We noticed this at NextStep. Our membership team improved the event, the process, the talks, until we got to the point where the booklet didn’t ‘fit’ with the quality of everything else. So we took the opportunity to make the booklet amazing. Fully colour printed, beautifully designed. Looks tops!

Guess what happened next…

All the other aspects of NextStep got put under the microscope to get them to match the quality of the booklet. All the content got re-evaluated, and there’s so many changes to make for the next one.

Do one aspect well, watch the others rise to the challenge.

Would you like the Apostle Paul’s church?

I often wonder how we’d go at being a member of one of Paul’s churches. Think about the list in 1Tim 5…

“No widow may be put on the list of widows unless she is over sixty, has been faithful to her husband, and is well known for her good deeds, such as bringing up children, showing hospitality, washing the feet of the Lord’s people, helping those in trouble and devoting herself to all kinds of good deeds. As for younger widows, do not put them on such a list.”

That seems pretty harsh right? What about unique circumstances? What about if they’re 58yrs old? What if they haven’t done those good things and they’re just starting out in the Christian life?

Now I’m pretty certain Paul would have opened the door to exceptional circumstances, but that’s just a hunch, because he’s not hinting at that here to Timothy is he?

The point is that Paul endorses a structure, a church system for loving many people, rather than every person. Why? Why not just say, “Work out if being on the list is good for widows or not on a case by case basis?”

Think about that, remembering this is God’s word…

Structures are there to love people, many people. I’m sure that there would have been widows (and their friends) in Ephesus with Timothy who would have felt really hurt by where Paul drew the line. Some people would have felt it was unfair. Others would have found it difficult to understand his reasoning (which he describes only briefly). But how should they have responded to Paul’s widow-list system?

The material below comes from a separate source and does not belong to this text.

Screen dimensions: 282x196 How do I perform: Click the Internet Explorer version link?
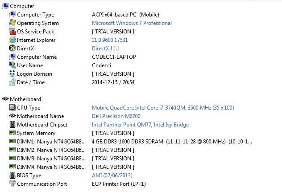[x=110, y=40]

Are you happy to be in a church where Jesus appoints overseers to make decisions to love many people over the individuals? If you’re an overseer at a church (pastor, elder, minister, etc.) do you feel the weight of making decisions that try to love the most, even if some people won’t like it?

p.s. I’m not saying it’s bad to ever have “case-by-case” basis, but rather that “hard-and-fast” systems are not bad. There’s a tension to hold between saying both “every-member-matters” and “we do it this way to love more people”

Quote

No one brags about subverting a community they care about, because your peers will ostracize you (and why would you hurt a group that you are part of?). No, we feed the community first, then we take our share.

On the other hand, we often return a rental car unwashed, or turn a blind eye to someone sneaking into the movies, or fail to report a mistake in our favor by the credit card company. That’s because those institutions are apart from us, not a part of us.